What to work on – Please reproduce the following records exactly, with nothing omitted.

Data supplied –
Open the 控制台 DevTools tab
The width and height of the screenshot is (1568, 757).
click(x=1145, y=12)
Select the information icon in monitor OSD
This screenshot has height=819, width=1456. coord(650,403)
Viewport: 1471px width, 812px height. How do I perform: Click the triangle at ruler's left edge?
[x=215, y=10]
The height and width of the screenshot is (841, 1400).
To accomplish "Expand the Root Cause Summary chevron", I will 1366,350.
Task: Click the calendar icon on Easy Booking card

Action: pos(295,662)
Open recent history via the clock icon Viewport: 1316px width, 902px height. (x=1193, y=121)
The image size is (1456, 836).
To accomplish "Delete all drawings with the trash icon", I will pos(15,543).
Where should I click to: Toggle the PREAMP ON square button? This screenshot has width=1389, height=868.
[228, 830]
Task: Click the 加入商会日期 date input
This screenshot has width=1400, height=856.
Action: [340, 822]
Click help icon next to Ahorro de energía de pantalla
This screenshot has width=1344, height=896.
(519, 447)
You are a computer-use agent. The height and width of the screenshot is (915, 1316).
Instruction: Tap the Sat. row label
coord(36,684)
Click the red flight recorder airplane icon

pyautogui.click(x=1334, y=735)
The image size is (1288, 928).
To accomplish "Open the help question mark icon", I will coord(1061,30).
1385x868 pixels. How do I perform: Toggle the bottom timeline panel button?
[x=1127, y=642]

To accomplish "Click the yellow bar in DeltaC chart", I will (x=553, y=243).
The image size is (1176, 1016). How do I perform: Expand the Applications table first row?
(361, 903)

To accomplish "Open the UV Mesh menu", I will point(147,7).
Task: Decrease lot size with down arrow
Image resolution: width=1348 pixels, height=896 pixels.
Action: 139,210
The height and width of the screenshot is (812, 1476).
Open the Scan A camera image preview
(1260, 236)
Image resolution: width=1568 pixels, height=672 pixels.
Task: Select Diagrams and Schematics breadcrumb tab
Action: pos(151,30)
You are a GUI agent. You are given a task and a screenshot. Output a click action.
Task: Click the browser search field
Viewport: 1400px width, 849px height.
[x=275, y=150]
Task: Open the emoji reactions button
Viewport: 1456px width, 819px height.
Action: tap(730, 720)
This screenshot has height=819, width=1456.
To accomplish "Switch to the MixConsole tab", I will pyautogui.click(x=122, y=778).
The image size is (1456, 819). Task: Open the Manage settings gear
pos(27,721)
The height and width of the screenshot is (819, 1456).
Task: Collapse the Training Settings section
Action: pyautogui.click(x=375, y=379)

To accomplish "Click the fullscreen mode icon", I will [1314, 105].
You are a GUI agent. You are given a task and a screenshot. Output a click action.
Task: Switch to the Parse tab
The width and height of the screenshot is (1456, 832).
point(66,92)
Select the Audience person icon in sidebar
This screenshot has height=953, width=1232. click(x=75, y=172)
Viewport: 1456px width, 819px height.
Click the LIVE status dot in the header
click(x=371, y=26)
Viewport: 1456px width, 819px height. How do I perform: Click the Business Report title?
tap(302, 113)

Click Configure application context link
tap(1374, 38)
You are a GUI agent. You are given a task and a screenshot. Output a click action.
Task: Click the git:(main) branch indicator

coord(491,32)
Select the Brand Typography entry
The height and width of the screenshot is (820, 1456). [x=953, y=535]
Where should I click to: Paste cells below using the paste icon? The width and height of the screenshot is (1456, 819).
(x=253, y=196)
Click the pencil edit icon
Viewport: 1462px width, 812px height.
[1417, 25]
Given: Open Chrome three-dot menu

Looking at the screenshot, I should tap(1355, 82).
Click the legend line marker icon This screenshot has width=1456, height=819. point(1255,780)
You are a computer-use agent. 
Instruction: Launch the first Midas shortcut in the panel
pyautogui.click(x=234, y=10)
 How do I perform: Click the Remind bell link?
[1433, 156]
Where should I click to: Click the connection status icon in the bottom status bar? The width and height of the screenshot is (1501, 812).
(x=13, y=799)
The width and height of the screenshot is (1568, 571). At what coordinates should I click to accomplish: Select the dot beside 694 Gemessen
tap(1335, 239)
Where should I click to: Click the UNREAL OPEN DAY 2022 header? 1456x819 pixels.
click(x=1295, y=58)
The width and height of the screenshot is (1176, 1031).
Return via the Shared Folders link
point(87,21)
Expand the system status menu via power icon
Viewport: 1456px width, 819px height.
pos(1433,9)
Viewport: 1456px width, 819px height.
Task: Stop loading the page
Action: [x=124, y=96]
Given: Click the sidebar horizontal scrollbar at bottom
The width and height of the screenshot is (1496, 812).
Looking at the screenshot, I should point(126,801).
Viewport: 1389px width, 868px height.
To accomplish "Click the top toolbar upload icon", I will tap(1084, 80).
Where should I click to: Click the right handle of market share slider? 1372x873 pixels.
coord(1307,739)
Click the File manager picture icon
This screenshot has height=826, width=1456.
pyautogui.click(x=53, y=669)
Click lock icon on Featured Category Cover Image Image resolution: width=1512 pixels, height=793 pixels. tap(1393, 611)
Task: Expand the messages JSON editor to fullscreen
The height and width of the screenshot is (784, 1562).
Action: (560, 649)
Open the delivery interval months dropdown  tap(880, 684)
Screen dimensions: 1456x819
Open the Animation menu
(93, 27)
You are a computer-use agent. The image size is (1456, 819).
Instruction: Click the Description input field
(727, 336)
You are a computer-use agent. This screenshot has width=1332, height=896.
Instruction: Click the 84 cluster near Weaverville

Result for this task –
Open the 控制台 DevTools tab
The width and height of the screenshot is (1568, 757).
click(x=1145, y=12)
Select the information icon in monitor OSD
This screenshot has height=819, width=1456. coord(650,403)
Viewport: 1471px width, 812px height. How do I perform: Click the triangle at ruler's left edge?
[x=215, y=10]
The height and width of the screenshot is (841, 1400).
To accomplish "Expand the Root Cause Summary chevron", I will 1366,350.
Task: Click the calendar icon on Easy Booking card

Action: pos(295,662)
Open recent history via the clock icon Viewport: 1316px width, 902px height. (x=1193, y=121)
The image size is (1456, 836).
To accomplish "Delete all drawings with the trash icon", I will pos(15,543).
Where should I click to: Toggle the PREAMP ON square button? This screenshot has width=1389, height=868.
[228, 830]
Task: Click the 加入商会日期 date input
This screenshot has width=1400, height=856.
Action: [340, 822]
Click help icon next to Ahorro de energía de pantalla
This screenshot has width=1344, height=896.
(519, 447)
You are a computer-use agent. The height and width of the screenshot is (915, 1316).
Instruction: Tap the Sat. row label
coord(36,684)
Click the red flight recorder airplane icon

pyautogui.click(x=1334, y=735)
The image size is (1288, 928).
To accomplish "Open the help question mark icon", I will coord(1061,30).
1385x868 pixels. How do I perform: Toggle the bottom timeline panel button?
[x=1127, y=642]

To accomplish "Click the yellow bar in DeltaC chart", I will (x=553, y=243).
The image size is (1176, 1016). How do I perform: Expand the Applications table first row?
(361, 903)

To accomplish "Open the UV Mesh menu", I will point(147,7).
Task: Decrease lot size with down arrow
Image resolution: width=1348 pixels, height=896 pixels.
Action: 139,210
The height and width of the screenshot is (812, 1476).
Open the Scan A camera image preview
(1260, 236)
Image resolution: width=1568 pixels, height=672 pixels.
Task: Select Diagrams and Schematics breadcrumb tab
Action: pos(151,30)
You are a GUI agent. You are given a task and a screenshot. Output a click action.
Task: Click the browser search field
Viewport: 1400px width, 849px height.
[x=275, y=150]
Task: Open the emoji reactions button
Viewport: 1456px width, 819px height.
Action: tap(730, 720)
This screenshot has height=819, width=1456.
To accomplish "Switch to the MixConsole tab", I will pyautogui.click(x=122, y=778).
The image size is (1456, 819). Task: Open the Manage settings gear
pos(27,721)
The height and width of the screenshot is (819, 1456).
Task: Collapse the Training Settings section
Action: pyautogui.click(x=375, y=379)

To accomplish "Click the fullscreen mode icon", I will [1314, 105].
You are a GUI agent. You are given a task and a screenshot. Output a click action.
Task: Switch to the Parse tab
The width and height of the screenshot is (1456, 832).
point(66,92)
Select the Audience person icon in sidebar
This screenshot has height=953, width=1232. click(x=75, y=172)
Viewport: 1456px width, 819px height.
Click the LIVE status dot in the header
click(x=371, y=26)
Viewport: 1456px width, 819px height. How do I perform: Click the Business Report title?
tap(302, 113)

Click Configure application context link
tap(1374, 38)
You are a GUI agent. You are given a task and a screenshot. Output a click action.
Task: Click the git:(main) branch indicator

coord(491,32)
Select the Brand Typography entry
The height and width of the screenshot is (820, 1456). [x=953, y=535]
Where should I click to: Paste cells below using the paste icon? The width and height of the screenshot is (1456, 819).
(x=253, y=196)
Click the pencil edit icon
Viewport: 1462px width, 812px height.
[1417, 25]
Given: Open Chrome three-dot menu

Looking at the screenshot, I should tap(1355, 82).
Click the legend line marker icon This screenshot has width=1456, height=819. point(1255,780)
You are a computer-use agent. 
Instruction: Launch the first Midas shortcut in the panel
pyautogui.click(x=234, y=10)
 How do I perform: Click the Remind bell link?
[1433, 156]
Where should I click to: Click the connection status icon in the bottom status bar? The width and height of the screenshot is (1501, 812).
(x=13, y=799)
The width and height of the screenshot is (1568, 571). At what coordinates should I click to accomplish: Select the dot beside 694 Gemessen
tap(1335, 239)
Where should I click to: Click the UNREAL OPEN DAY 2022 header? 1456x819 pixels.
click(x=1295, y=58)
The width and height of the screenshot is (1176, 1031).
Return via the Shared Folders link
point(87,21)
Expand the system status menu via power icon
Viewport: 1456px width, 819px height.
pos(1433,9)
Viewport: 1456px width, 819px height.
Task: Stop loading the page
Action: [x=124, y=96]
Given: Click the sidebar horizontal scrollbar at bottom
The width and height of the screenshot is (1496, 812).
Looking at the screenshot, I should point(126,801).
Viewport: 1389px width, 868px height.
To accomplish "Click the top toolbar upload icon", I will tap(1084, 80).
Where should I click to: Click the right handle of market share slider? 1372x873 pixels.
coord(1307,739)
Click the File manager picture icon
This screenshot has height=826, width=1456.
pyautogui.click(x=53, y=669)
Click lock icon on Featured Category Cover Image Image resolution: width=1512 pixels, height=793 pixels. tap(1393, 611)
Task: Expand the messages JSON editor to fullscreen
The height and width of the screenshot is (784, 1562).
Action: (560, 649)
Open the delivery interval months dropdown  tap(880, 684)
Screen dimensions: 1456x819
Open the Animation menu
(93, 27)
You are a computer-use agent. The image size is (1456, 819).
Instruction: Click the Description input field
(727, 336)
You are a computer-use agent. This screenshot has width=1332, height=896.
Instruction: Click the 84 cluster near Weaverville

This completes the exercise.